The rule in question is a Significant New Use Rule, or SNUR. That chemical-specific rule exists under the Toxic Substances Control Act to ensure that EPA is notified when a named chemical is manufactured or processed for a new purpose. In June 2020, former President Donald Trump’s administration signed off on a SNUR for certain per- and polyfluoroalkyl substances regarding their use in surface coatings.

But between that June signoff and the rule’s July publication in the Federal Register, EPA quietly made changes to the rule. That included removing language explaining what constituted a surface coating, a definition the agency said would be addressed later. It also created a loophole exempting interior surface coatings from its oversight.

While the period between the signing and publication of a SNUR allows for changes, they are not typically so significant.

They are also usually noted in a “post-signature change” that is shared on the public docket for transparency purposes. While the Trump EPA did create a memo noting its changes, it did not share that acknowledgment in the public docket. OIG emphasized that the agency violated its own established procedures in doing so, while depriving the public of information it deserved to have.

But the watchdog was unable to determine the source of the changes, despite being informed by EPA staff that “someone in the White House” made the request to an official at the agency. That request occurred via phone call; OIG could not establish the source.

Those findings are likely to bolster suspicions around who might have made the request.

Sen. Tom Carper (D-Del.), chair of the Environment and Public Works Committee, requested the OIG probe and accused former EPA official Nancy Beck of interfering with the rule (E&E News PM, July 28, 2020). Beck, a former American Chemistry Council staffer, served in EPA’s toxics office under Trump before joining the White House’s Office of Information and Regulatory Affairs as senior adviser (Greenwire, July 27, 2021).
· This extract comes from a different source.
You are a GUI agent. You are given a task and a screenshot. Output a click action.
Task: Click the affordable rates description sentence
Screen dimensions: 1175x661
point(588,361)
The watchdog’s report said it believes the changes came from someone within OIRA.

President Joe Biden’s EPA has taken some actions around the SNUR, including withdrawing a compliance guide issued in January 2021 that defined impacted surface coatings. EPA said that the compliance guide weakened the final rule and also narrowed its scope. The SNUR issued in June 2020, however, remains in effect.

Under Biden, EPA has posted the changes in the public docket and is updating its guidance to reflect best practices.

But the agency balked at the report’s assertion that the source of the changes was likely within OIRA, arguing the watchdog “did not provide compelling evidence” as to the source of the tampering. EPA also disagreed with the recommendation that it identify when changes are made at the request of OIRA.

Michal Freedhoff, who leads EPA’s toxics office, wrote in a letter alongside policy chief Victoria Arroyo that the agency “supports the goals of public transparency and of following internal rule development procedures.” But, they argued, it was “incorrect” to trace the blame for the SNUR’s pitfalls back to the White House, and shot down the recommendation that EPA note when changes come at its request. They suggested OIG should have investigated the emails of former staff in order to determine the source of the SNUR changes.

OIG did not back down from its assessment and said it would consider its recommendation unresolved.

“We did not conduct a search of former employees’ emails because we determined that it was unlikely to yield any documentary evidence,” the watchdog said. “We were repeatedly told by EPA staff we interviewed that the request was made orally via a telephone call, and they were unaware of any documentation of the call.”